:: Given problem ::
Gather every line of the material that contains the string "bullet", copying each one in full. Case counts.

:: Dataset excerpts ::
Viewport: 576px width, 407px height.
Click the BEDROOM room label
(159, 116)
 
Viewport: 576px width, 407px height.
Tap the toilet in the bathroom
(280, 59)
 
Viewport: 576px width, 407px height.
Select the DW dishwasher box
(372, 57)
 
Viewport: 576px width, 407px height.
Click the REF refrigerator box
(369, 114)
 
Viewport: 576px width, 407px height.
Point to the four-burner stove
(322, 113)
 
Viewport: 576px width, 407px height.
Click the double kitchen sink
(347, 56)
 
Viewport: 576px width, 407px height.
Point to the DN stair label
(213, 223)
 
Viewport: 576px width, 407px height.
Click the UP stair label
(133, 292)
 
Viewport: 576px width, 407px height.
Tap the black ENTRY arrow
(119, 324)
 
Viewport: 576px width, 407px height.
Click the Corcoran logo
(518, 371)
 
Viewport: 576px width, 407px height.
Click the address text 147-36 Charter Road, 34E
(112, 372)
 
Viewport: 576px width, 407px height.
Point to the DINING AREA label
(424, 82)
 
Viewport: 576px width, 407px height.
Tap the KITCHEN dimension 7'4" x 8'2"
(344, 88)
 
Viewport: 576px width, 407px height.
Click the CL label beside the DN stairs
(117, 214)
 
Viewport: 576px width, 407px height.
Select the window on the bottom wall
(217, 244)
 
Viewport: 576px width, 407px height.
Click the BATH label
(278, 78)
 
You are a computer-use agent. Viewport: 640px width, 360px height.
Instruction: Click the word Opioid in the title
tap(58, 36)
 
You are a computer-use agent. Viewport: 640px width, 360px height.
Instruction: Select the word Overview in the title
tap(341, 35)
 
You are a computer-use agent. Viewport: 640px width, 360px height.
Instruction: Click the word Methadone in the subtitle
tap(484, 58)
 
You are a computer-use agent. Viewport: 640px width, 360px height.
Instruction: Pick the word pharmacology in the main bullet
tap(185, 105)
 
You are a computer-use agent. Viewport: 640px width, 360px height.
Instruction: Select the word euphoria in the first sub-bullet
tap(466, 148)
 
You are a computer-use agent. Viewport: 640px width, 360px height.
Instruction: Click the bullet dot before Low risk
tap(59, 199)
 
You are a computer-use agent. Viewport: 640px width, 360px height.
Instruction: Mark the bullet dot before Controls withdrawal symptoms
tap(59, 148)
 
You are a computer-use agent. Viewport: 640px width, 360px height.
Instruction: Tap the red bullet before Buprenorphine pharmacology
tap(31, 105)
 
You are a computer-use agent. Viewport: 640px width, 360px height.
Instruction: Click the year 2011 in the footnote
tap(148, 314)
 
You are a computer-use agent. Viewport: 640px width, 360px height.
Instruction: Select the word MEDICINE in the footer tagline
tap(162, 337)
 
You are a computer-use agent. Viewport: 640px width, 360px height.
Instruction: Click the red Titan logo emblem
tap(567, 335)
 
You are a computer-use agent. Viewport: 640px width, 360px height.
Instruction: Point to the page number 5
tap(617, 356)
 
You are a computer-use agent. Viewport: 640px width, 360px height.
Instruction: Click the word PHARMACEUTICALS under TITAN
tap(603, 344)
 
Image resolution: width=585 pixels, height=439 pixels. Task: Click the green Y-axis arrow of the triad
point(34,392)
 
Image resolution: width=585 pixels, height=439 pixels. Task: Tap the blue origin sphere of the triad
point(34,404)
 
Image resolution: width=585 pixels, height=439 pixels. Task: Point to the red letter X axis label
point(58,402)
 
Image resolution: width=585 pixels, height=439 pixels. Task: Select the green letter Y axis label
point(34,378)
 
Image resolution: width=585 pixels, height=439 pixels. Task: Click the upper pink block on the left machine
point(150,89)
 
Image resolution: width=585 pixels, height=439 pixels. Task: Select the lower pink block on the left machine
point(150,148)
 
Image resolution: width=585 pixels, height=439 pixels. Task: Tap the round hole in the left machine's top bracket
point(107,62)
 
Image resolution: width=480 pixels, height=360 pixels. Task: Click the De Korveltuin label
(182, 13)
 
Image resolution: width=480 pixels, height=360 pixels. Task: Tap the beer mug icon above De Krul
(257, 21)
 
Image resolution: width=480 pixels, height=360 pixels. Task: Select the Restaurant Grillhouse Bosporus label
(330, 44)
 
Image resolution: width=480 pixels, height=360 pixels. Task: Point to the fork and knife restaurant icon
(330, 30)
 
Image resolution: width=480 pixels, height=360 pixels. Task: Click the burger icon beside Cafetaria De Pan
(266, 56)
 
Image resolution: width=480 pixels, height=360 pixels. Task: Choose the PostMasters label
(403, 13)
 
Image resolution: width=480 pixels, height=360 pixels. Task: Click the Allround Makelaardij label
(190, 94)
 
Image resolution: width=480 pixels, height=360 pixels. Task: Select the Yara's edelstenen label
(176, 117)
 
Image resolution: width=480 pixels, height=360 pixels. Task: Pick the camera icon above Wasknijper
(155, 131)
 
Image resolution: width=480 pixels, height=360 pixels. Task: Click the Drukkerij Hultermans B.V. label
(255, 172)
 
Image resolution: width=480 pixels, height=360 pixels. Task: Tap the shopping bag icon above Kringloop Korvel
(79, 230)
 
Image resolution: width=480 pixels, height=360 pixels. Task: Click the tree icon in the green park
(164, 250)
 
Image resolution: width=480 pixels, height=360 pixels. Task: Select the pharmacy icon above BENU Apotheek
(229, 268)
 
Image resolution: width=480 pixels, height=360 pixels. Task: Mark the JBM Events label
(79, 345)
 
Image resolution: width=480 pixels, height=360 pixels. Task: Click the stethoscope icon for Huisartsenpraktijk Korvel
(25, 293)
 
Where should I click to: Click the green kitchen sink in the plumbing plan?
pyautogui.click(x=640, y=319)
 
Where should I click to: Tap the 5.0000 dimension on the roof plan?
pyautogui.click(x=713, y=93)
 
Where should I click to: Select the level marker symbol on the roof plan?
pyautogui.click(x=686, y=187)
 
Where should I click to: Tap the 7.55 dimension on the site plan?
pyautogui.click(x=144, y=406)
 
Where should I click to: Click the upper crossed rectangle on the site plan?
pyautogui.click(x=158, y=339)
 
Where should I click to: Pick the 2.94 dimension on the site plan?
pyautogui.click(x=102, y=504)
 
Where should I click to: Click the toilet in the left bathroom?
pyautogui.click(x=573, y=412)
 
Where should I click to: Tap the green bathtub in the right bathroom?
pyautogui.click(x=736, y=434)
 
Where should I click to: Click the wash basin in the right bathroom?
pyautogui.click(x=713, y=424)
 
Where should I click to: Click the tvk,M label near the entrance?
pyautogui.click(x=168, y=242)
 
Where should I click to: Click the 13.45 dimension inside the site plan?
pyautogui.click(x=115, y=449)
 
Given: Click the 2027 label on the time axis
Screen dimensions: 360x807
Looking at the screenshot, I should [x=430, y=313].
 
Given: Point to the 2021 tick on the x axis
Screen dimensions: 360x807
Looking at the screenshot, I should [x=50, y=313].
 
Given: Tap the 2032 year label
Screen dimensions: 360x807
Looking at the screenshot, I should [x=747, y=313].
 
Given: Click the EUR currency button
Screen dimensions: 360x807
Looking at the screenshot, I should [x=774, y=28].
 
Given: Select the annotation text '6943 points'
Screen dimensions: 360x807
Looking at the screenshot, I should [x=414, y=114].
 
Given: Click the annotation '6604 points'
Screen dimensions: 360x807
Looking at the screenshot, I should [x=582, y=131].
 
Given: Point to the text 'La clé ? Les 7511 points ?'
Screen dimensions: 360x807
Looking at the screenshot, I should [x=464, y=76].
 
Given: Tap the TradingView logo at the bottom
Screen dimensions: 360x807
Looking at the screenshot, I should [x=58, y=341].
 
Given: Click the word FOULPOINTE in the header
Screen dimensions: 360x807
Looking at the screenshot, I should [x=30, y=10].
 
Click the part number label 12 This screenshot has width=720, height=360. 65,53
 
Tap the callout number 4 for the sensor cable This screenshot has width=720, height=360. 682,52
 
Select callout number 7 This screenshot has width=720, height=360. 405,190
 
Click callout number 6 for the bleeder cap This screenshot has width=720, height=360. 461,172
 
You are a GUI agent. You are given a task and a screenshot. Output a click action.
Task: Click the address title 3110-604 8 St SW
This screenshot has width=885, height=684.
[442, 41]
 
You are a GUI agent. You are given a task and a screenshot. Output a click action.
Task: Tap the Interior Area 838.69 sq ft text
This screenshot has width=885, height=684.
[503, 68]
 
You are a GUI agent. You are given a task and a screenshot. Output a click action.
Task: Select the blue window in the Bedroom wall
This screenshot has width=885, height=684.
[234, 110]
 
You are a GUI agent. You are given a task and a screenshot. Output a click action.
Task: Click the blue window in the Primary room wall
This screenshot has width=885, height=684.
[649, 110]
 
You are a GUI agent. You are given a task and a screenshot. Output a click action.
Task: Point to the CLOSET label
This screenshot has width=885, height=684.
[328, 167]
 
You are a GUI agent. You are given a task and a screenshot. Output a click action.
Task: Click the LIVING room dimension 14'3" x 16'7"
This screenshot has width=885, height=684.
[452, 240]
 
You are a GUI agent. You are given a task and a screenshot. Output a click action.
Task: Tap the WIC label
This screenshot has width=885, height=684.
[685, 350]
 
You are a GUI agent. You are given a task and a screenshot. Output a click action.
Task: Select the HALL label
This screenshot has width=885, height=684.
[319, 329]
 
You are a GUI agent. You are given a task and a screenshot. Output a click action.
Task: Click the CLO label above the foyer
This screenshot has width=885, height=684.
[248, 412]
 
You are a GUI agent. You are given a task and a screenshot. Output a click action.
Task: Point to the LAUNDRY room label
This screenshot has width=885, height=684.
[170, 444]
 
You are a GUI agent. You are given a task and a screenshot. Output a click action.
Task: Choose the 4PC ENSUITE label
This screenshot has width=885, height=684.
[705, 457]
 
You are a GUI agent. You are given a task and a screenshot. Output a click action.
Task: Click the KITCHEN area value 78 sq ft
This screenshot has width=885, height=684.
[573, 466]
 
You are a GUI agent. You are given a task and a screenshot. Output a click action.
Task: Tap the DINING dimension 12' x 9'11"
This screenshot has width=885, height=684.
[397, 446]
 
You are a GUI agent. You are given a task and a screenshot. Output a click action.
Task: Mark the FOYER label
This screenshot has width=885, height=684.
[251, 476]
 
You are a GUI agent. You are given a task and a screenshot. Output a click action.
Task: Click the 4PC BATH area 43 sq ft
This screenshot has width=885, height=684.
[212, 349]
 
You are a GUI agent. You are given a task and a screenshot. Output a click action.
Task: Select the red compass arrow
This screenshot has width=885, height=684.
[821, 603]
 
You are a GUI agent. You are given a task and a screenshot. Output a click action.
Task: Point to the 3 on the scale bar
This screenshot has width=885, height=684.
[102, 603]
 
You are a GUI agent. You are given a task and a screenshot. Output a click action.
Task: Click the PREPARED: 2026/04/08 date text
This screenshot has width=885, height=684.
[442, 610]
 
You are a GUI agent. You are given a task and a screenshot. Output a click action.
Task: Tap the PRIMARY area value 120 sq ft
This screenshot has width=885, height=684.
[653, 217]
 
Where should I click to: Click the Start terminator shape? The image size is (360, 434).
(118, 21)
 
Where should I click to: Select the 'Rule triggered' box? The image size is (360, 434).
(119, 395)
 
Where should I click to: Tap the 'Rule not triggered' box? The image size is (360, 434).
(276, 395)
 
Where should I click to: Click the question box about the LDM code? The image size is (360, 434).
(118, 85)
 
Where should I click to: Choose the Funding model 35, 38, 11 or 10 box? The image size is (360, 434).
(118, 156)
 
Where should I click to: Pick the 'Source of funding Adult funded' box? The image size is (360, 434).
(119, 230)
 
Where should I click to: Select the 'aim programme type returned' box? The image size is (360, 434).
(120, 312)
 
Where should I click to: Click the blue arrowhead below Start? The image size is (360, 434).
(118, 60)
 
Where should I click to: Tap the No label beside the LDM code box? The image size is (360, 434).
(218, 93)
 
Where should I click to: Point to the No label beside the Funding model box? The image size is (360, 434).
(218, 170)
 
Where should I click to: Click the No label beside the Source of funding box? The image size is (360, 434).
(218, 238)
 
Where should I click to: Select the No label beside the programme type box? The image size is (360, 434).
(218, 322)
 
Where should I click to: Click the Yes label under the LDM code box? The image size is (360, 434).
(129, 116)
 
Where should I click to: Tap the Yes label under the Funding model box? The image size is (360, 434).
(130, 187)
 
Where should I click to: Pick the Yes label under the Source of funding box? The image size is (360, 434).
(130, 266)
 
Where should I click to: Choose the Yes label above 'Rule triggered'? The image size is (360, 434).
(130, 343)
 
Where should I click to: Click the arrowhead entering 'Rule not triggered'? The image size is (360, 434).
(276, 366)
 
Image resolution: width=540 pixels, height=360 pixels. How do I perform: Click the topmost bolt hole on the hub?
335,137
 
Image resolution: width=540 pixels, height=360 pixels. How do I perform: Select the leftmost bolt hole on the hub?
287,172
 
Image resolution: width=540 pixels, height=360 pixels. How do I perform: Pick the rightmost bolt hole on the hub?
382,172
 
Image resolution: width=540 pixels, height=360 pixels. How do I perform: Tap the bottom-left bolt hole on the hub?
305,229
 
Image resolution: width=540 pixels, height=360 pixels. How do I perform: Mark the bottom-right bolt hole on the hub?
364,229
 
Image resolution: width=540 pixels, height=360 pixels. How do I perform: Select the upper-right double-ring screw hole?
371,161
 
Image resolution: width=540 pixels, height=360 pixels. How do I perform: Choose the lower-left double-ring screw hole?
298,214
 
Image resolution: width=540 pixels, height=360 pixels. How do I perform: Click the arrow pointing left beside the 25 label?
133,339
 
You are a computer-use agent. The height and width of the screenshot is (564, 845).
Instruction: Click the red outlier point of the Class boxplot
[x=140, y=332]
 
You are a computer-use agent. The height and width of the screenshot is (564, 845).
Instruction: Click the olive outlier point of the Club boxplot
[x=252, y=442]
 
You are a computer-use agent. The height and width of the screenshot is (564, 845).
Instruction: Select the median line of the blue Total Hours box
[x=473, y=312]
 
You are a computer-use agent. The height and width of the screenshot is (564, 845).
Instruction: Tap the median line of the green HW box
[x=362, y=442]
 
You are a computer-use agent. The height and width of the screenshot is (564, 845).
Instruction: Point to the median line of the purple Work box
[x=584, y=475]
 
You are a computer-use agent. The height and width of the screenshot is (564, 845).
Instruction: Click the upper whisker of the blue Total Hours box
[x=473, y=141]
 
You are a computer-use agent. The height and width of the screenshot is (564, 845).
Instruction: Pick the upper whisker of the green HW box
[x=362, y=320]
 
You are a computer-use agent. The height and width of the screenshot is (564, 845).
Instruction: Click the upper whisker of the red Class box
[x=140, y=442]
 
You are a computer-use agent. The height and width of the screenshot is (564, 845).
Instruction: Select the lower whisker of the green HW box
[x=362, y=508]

:: Complete answer ::
Instruction: Pick the word pharmacology in the main bullet
Instruction: Select the word euphoria in the first sub-bullet
Instruction: Click the bullet dot before Low risk
Instruction: Mark the bullet dot before Controls withdrawal symptoms
Instruction: Tap the red bullet before Buprenorphine pharmacology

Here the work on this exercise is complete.